“But, child, we—we must think.”

“Señor, no woman ever thinks when love is in her heart and on her lips.”

Her reply seemed to rebuke Adam, for he sensed in it what might be true of life, rather than just of this one little girl, swayed by unknown and uncontrollable forces. She appeared to him then subtly and strongly, as if there was infinitely more than willful love in her. But it did not seem to be the peril of her proffered love that restrained Adam so much as the strange consciousness of the willingness of his spirit to meet hers halfway.

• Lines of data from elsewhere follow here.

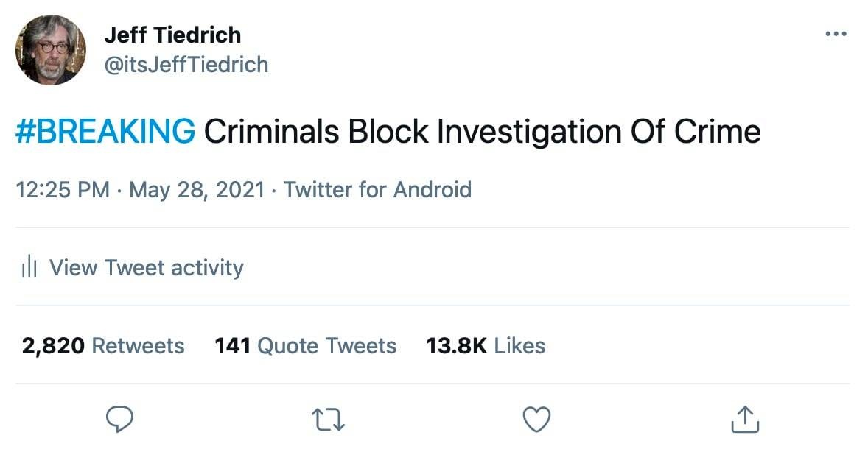868x452 pixels.
Task: Click the phrase 'Criminals Block' in the tweet
Action: (x=315, y=132)
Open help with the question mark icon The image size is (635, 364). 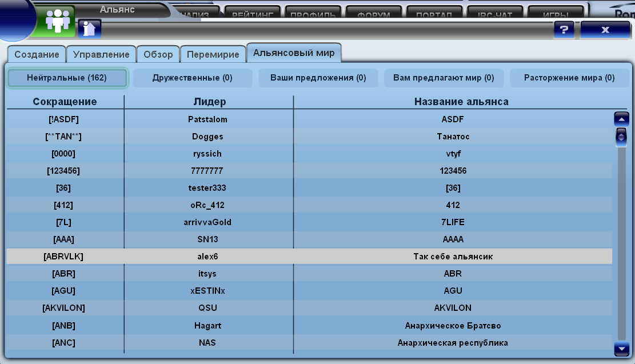click(564, 30)
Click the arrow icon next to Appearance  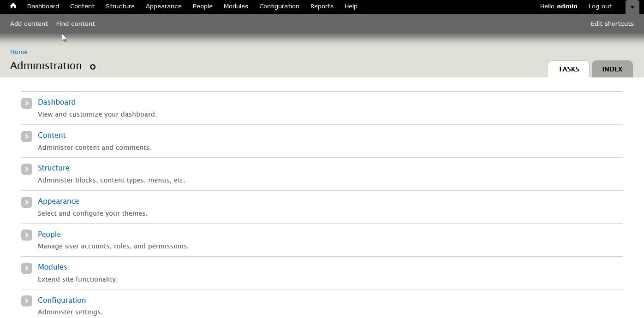pyautogui.click(x=27, y=202)
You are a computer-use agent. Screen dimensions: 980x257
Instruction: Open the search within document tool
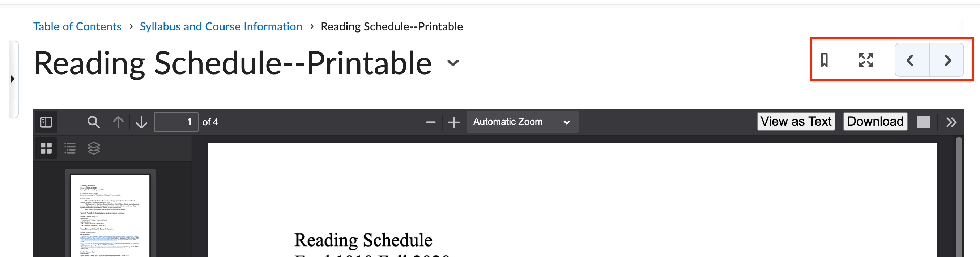pyautogui.click(x=94, y=122)
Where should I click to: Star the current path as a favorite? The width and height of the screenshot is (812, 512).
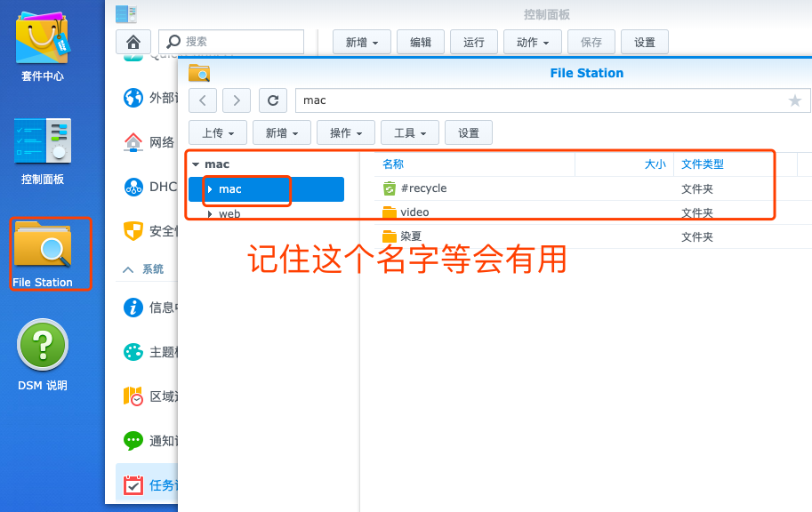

Suddenly Margarita’s mood changed. She became like a cat that had been purring under a soft, agreeable hand and then had been stroked the wrong way.

“Señor think he love me?” she flashed, growing white.

“Yes—I said so—Margarita. Of course I do,” he hastened to assure her.

“Maybe you—a gringo liar!”

Adam might have resented this insulting hint but for his uncertainty of himself, his consequent embarrassment, and his thrilling sense of the nearness of her blazing eyes. What a little devil she looked! This did not antagonize Adam, but it gave him proof of his impudence, of his dreaming carelessness. Margarita might not be a girl to whom he should have made love, but it was too late. Besides, he did not regret that. Only he was upset; he wanted to think.

“If the grande señor trifle—Margarita will cut out his heart!”

This swift speech, inflexible and wonderful with a passion that revealed to Adam the half-savage nature of a woman whose race was alien to his, astounded and horrified him, and yet made his blood tingle wildly.